The course usually costs $70, but Oda, an instructor, will offer the course for $20. However, there is a $47 state fee for the permit that must be paid.
Our endorsement of Oda’s willingness to provide the class for a smaller fee is not an endorsement from the Standard-Examiner Editorial Board of a policy that would arm teachers in schools. It’s an acknowledgment of the Top of Utah lawmaker’s efforts to use his talents to prevent the possibility of another massacre similar to the one at Sandy Hook Elementary School in Connecticut.
And Oda has made it clear that his effort is not one that would be mandatory. “No one is forcing teachers to do this, but those wishing to do so, we are encouraging them to get more training,” said Oda, who adds that he has heard from Utah educators who are eager to take the course.
Utah, along with Kansas, are the two states that allow people with a concealed weapons permit to carry a firearm in schools.
Besides Oda, the Utah Shooting Sports Council recently held a free course for educators. Clark Aposhian, chairman of the council, said the 200 seats in the class were filled quickly. Aposhian said another class will be offered this year.
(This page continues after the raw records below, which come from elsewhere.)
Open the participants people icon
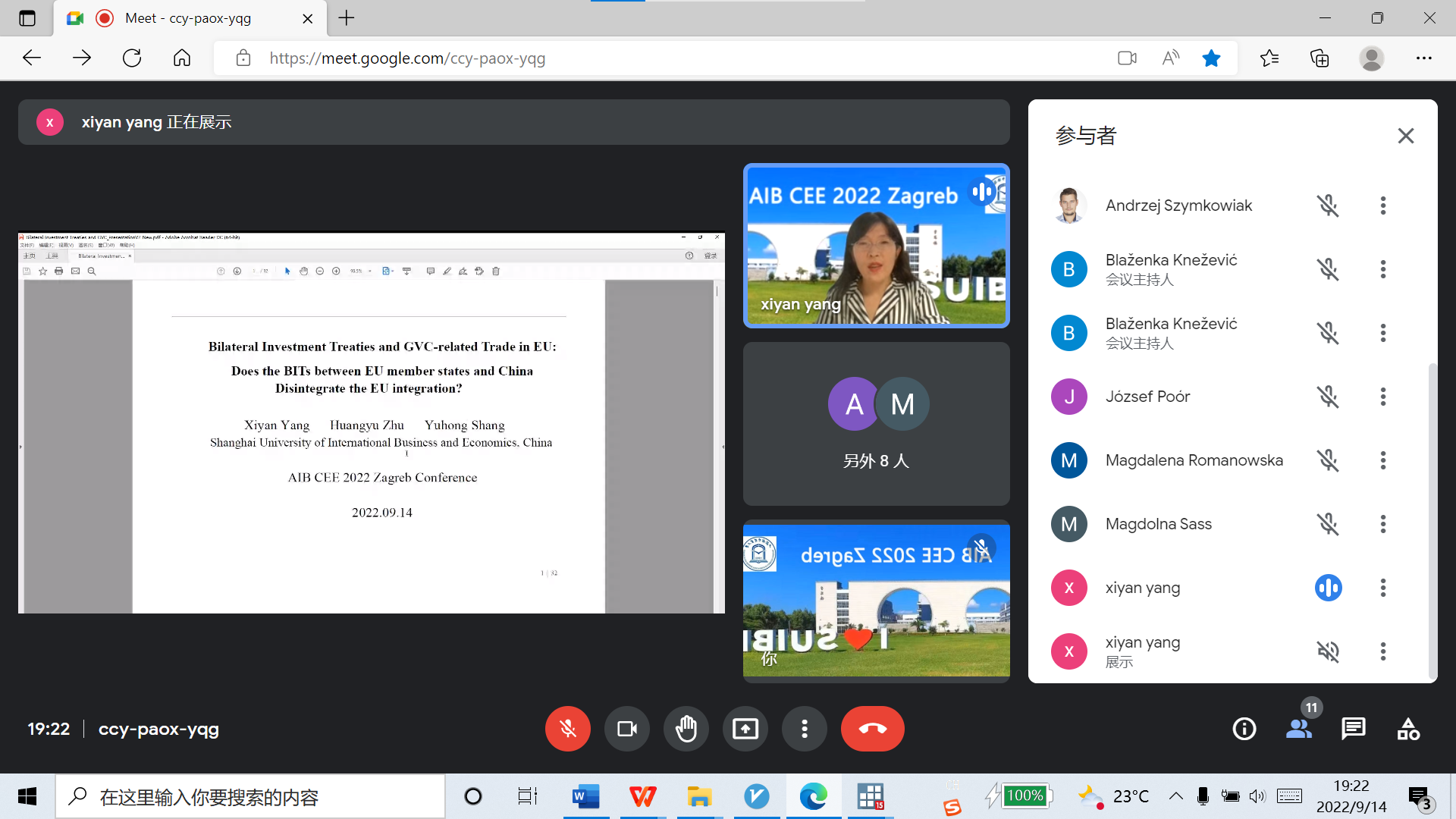Screen dimensions: 1456x819 click(1299, 729)
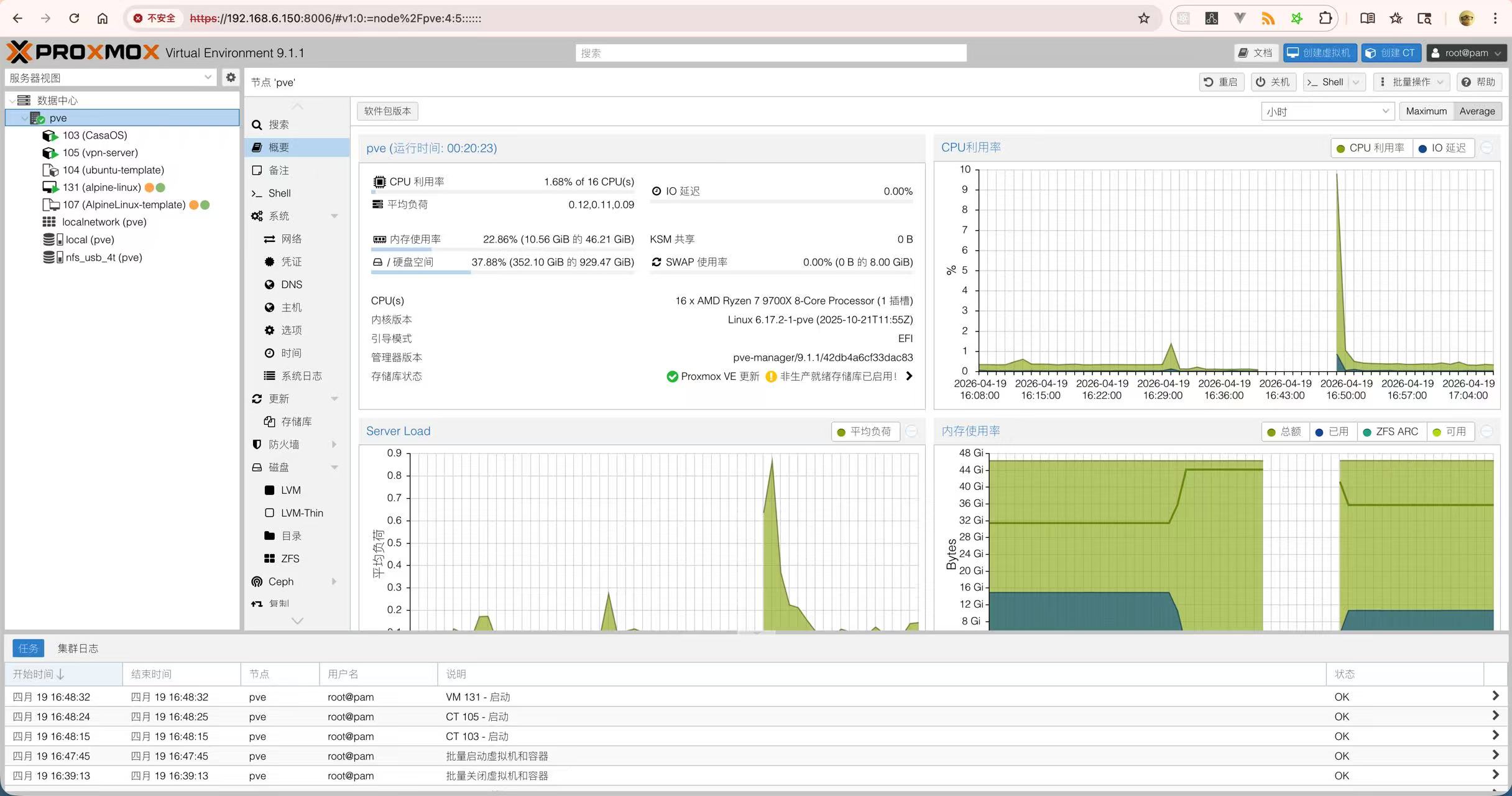Open the hour timeframe dropdown
Image resolution: width=1512 pixels, height=796 pixels.
click(x=1327, y=111)
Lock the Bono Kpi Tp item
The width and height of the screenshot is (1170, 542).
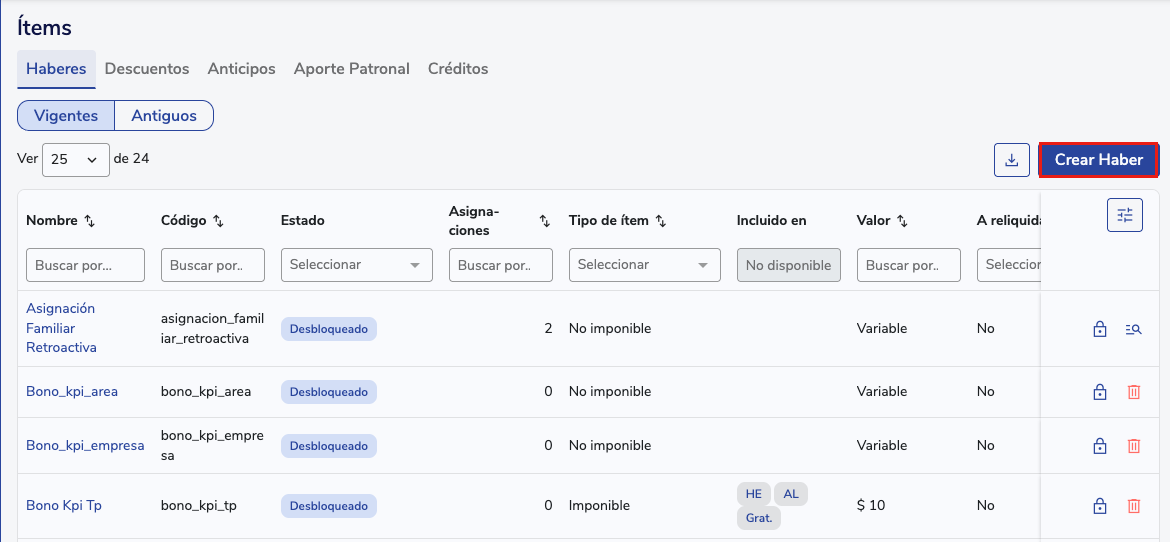1100,506
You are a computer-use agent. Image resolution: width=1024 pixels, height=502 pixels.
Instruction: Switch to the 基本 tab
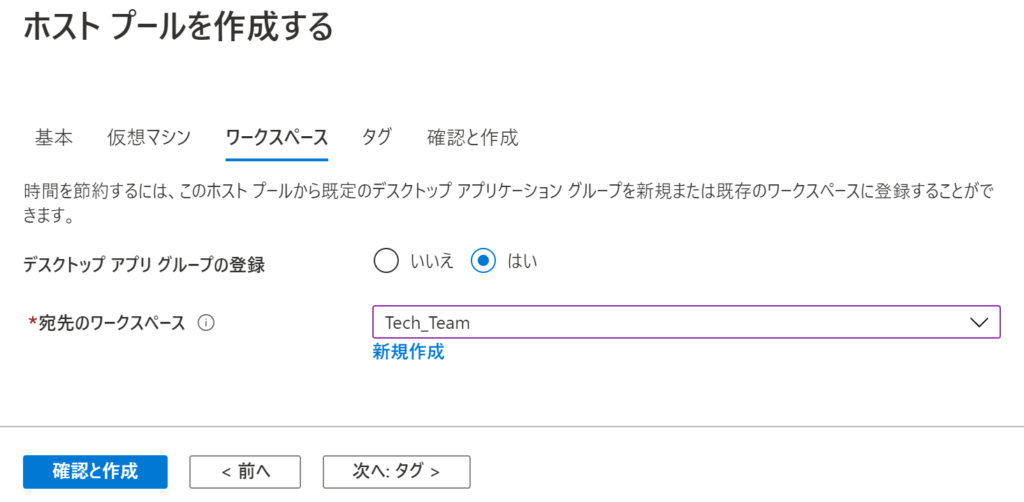(x=54, y=138)
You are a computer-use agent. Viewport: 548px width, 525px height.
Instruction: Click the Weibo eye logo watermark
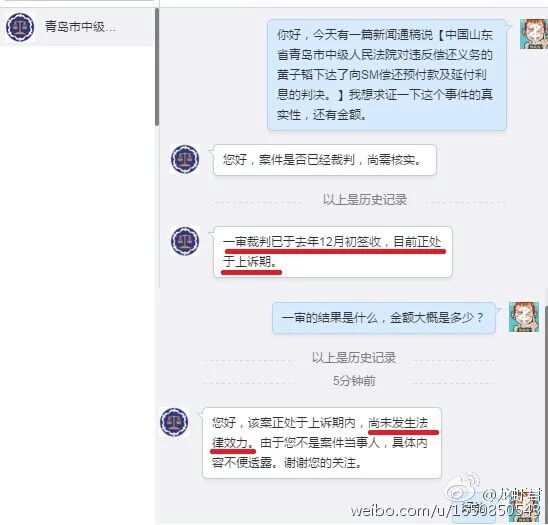463,488
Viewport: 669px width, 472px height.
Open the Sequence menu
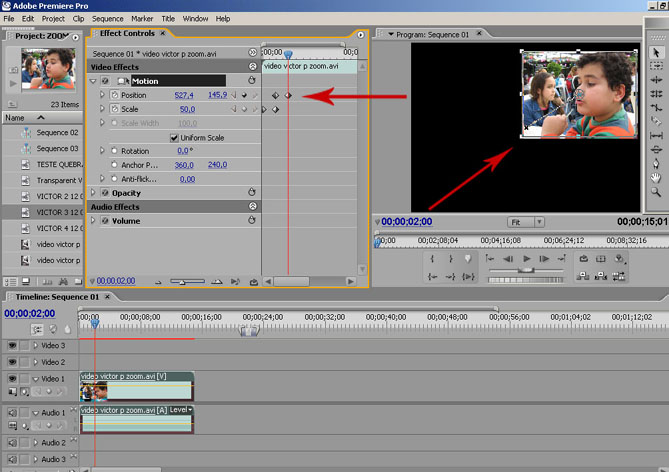click(x=107, y=18)
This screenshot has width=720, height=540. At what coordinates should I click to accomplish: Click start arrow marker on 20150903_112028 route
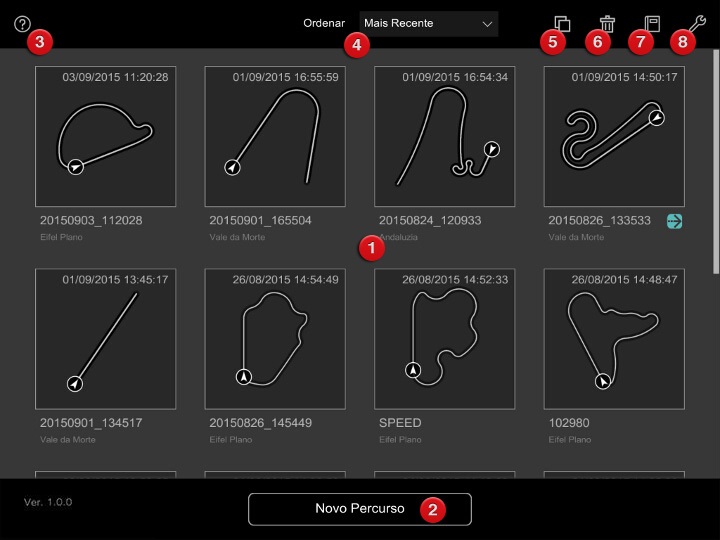tap(74, 168)
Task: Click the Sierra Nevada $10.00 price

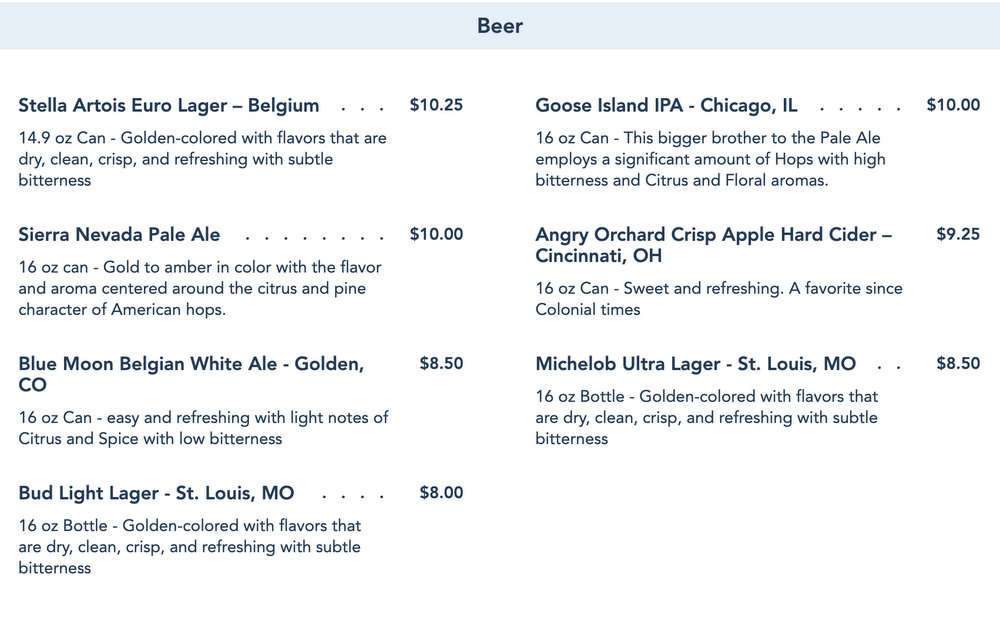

To get the concealed weapon permit, registrants are required to submit fingerprints and a mug shot for a background check. Gun safety, as well as the advice that a firearm should initially be offered as a deterrent to violence, is taught at the classes. Training teachers to carry weapons has been proposed at a handful of districts across the nation. Many object to the idea, arguing that teachers should not have that responsibility. The National Rifle Association has argued that an armed law enforcement professional be placed at all schools.